(TASK DETAILS) Using the data that follows, return exactly the lines from the one that contains "Expand the Beauty & Personal Care plus icon" through the one that contains "Task: Use selected", ends included.

Records from a collection:
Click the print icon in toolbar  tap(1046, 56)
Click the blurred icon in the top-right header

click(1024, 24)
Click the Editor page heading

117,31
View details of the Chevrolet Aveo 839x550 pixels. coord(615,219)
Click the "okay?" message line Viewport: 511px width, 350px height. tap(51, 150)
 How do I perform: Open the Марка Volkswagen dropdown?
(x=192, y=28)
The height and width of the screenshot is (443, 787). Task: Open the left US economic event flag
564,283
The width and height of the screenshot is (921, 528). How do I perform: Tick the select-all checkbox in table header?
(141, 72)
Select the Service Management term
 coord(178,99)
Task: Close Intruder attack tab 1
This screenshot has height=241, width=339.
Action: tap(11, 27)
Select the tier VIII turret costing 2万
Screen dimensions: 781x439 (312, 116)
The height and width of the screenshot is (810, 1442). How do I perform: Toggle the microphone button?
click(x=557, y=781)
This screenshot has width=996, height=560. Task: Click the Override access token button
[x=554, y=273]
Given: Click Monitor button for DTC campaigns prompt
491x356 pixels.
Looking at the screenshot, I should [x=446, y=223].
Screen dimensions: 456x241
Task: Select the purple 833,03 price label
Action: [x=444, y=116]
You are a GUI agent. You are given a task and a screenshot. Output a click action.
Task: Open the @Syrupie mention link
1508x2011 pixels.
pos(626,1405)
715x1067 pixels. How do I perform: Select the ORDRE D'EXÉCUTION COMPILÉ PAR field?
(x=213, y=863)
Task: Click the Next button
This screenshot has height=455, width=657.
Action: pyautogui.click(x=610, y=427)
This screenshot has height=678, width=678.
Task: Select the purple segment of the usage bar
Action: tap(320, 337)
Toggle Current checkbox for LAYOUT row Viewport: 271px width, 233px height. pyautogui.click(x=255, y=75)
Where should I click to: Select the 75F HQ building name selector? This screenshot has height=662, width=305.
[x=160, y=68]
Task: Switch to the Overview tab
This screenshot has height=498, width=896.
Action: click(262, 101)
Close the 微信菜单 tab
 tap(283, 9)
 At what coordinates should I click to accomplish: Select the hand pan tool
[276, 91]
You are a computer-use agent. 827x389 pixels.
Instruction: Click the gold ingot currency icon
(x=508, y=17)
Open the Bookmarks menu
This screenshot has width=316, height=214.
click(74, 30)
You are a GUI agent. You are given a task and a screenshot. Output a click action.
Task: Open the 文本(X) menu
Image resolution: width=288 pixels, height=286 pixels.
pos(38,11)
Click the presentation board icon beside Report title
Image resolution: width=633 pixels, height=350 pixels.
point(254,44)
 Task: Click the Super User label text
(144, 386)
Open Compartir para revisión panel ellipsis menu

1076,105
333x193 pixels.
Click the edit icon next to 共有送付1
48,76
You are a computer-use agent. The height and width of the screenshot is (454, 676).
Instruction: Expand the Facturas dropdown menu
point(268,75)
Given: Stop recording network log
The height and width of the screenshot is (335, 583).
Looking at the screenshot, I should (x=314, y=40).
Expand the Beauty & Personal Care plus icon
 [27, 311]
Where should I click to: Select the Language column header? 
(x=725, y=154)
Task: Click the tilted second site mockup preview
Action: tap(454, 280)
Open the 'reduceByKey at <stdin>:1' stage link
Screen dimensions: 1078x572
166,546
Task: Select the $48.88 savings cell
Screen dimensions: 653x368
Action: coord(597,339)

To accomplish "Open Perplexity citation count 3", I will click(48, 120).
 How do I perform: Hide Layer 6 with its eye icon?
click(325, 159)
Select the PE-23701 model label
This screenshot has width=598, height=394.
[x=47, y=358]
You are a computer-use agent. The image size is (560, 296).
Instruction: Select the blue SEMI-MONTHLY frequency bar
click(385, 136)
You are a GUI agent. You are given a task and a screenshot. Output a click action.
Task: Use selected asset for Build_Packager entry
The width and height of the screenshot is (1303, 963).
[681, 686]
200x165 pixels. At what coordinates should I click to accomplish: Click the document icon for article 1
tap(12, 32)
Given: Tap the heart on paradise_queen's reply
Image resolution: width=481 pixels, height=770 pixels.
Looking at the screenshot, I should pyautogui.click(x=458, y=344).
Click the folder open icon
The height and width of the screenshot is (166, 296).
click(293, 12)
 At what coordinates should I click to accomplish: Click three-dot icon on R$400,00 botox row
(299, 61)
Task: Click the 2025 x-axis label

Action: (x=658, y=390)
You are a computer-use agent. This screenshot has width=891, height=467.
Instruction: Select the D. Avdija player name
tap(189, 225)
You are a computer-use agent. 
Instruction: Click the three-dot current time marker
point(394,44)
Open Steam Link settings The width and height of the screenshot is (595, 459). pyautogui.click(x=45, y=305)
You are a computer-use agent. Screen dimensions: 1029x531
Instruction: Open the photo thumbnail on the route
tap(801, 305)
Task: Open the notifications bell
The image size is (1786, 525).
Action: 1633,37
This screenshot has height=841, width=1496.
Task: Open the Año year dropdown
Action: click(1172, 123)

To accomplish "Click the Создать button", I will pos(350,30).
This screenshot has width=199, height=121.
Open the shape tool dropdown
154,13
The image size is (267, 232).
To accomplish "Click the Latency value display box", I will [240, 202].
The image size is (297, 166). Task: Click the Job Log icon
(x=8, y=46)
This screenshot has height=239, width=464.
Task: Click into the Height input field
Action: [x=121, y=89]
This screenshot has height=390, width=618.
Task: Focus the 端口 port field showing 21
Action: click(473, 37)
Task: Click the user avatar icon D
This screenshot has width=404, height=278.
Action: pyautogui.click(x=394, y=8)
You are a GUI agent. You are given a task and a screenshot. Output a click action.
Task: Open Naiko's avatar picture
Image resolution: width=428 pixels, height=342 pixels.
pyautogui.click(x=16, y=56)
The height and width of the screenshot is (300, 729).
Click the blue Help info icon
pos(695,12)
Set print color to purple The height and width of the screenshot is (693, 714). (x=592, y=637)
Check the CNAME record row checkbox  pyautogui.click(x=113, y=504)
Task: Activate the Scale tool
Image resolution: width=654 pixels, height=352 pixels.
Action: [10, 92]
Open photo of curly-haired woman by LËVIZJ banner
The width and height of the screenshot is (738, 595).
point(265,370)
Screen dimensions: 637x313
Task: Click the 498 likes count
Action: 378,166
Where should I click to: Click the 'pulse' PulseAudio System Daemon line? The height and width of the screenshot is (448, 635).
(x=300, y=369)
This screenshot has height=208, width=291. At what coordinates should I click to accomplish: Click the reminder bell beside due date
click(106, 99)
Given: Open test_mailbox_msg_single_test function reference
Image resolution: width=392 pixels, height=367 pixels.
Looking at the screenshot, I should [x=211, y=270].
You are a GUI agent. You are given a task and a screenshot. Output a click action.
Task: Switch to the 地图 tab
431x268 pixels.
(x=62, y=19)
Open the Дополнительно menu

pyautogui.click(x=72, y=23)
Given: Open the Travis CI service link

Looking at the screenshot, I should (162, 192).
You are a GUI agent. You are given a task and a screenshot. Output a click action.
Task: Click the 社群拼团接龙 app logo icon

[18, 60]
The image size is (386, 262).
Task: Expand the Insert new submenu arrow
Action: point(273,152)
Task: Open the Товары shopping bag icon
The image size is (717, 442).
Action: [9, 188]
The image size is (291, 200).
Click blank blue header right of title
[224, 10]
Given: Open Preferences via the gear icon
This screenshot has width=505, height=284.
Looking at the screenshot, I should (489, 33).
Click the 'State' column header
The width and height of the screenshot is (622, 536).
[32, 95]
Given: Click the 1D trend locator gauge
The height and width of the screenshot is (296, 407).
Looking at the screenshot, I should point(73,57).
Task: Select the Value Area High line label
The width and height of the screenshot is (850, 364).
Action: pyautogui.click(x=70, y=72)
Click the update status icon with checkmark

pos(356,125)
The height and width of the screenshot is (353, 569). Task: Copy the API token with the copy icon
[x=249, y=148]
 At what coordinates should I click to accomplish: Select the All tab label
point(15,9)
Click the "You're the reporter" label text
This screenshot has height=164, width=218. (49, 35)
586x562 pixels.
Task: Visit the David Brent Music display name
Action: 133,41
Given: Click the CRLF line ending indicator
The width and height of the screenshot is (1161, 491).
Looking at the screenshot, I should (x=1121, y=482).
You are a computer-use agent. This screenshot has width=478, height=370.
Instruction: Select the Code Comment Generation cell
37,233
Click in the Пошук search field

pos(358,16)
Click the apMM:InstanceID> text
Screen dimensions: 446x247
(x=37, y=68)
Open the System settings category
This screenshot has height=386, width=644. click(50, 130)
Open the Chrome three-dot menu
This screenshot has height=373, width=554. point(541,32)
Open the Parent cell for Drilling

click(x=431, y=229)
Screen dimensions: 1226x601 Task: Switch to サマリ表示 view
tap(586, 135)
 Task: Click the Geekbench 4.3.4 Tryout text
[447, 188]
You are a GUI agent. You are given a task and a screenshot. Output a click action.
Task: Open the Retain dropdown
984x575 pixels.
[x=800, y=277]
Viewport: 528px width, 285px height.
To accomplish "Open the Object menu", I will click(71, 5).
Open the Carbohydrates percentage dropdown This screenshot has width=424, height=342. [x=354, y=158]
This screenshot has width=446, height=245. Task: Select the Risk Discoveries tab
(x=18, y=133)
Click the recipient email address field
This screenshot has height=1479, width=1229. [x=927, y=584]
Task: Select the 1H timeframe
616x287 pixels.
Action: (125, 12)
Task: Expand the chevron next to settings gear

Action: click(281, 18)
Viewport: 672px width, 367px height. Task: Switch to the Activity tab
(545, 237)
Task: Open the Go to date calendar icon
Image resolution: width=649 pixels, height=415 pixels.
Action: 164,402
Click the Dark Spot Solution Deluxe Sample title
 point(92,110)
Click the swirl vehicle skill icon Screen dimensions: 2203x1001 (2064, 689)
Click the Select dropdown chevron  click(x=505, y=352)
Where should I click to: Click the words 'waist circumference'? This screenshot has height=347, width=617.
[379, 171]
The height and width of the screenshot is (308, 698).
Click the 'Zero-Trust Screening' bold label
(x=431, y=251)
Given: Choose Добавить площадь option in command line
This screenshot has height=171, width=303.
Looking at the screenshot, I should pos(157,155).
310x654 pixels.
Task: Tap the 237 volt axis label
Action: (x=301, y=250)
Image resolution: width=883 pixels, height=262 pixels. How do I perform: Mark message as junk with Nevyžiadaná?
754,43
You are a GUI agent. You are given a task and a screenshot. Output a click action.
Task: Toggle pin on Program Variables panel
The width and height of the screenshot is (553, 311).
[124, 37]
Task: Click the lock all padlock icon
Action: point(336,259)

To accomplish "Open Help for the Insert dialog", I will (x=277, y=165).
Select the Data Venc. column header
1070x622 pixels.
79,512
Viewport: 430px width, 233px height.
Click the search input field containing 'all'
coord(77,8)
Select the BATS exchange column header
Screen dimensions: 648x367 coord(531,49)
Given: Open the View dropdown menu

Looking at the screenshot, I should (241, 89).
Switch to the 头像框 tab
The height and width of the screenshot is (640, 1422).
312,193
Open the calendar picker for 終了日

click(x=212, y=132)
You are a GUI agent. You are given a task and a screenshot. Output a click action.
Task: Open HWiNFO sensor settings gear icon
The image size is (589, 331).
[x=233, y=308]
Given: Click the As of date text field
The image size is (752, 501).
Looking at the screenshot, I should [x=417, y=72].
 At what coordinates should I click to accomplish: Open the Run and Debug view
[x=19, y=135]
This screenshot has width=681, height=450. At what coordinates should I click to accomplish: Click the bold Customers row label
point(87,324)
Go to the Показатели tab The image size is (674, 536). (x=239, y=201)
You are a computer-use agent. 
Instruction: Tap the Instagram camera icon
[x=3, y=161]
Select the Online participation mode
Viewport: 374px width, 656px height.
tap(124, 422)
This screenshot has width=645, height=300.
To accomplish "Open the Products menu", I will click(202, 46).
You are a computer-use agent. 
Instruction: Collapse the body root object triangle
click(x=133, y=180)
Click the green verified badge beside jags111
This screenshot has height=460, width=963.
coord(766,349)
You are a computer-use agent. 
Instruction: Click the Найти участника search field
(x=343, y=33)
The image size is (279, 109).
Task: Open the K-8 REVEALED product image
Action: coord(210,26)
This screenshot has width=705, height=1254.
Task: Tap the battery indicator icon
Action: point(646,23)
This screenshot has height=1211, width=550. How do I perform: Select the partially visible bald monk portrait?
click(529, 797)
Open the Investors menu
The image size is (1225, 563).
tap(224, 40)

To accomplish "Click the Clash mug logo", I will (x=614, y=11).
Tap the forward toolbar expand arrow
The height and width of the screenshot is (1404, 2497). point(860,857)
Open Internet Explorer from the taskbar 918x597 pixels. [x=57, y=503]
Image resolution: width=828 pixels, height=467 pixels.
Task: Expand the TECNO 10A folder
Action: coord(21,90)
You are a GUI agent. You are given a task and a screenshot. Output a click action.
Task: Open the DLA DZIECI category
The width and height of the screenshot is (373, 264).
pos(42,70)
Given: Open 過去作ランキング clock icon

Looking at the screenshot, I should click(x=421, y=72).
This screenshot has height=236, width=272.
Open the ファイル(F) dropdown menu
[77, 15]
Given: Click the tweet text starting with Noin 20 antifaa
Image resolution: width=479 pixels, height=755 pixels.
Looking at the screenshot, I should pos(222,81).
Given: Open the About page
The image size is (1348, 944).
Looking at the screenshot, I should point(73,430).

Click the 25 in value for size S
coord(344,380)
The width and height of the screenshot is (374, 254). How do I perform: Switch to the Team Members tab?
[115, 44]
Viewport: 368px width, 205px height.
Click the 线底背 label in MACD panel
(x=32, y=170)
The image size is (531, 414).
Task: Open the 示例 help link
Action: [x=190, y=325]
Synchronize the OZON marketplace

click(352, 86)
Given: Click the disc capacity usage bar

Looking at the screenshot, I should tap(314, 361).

(RESULT OF THE TASK)
Expand the Beauty & Personal Care plus icon
 [27, 311]
Where should I click to: Select the Language column header? 
(x=725, y=154)
Task: Click the tilted second site mockup preview
Action: tap(454, 280)
Open the 'reduceByKey at <stdin>:1' stage link
Screen dimensions: 1078x572
166,546
Task: Select the $48.88 savings cell
Screen dimensions: 653x368
Action: coord(597,339)

To accomplish "Open Perplexity citation count 3", I will click(48, 120).
 How do I perform: Hide Layer 6 with its eye icon?
click(325, 159)
Select the PE-23701 model label
This screenshot has width=598, height=394.
[x=47, y=358]
You are a computer-use agent. The image size is (560, 296).
Instruction: Select the blue SEMI-MONTHLY frequency bar
click(385, 136)
You are a GUI agent. You are given a task and a screenshot. Output a click action.
Task: Use selected asset for Build_Packager entry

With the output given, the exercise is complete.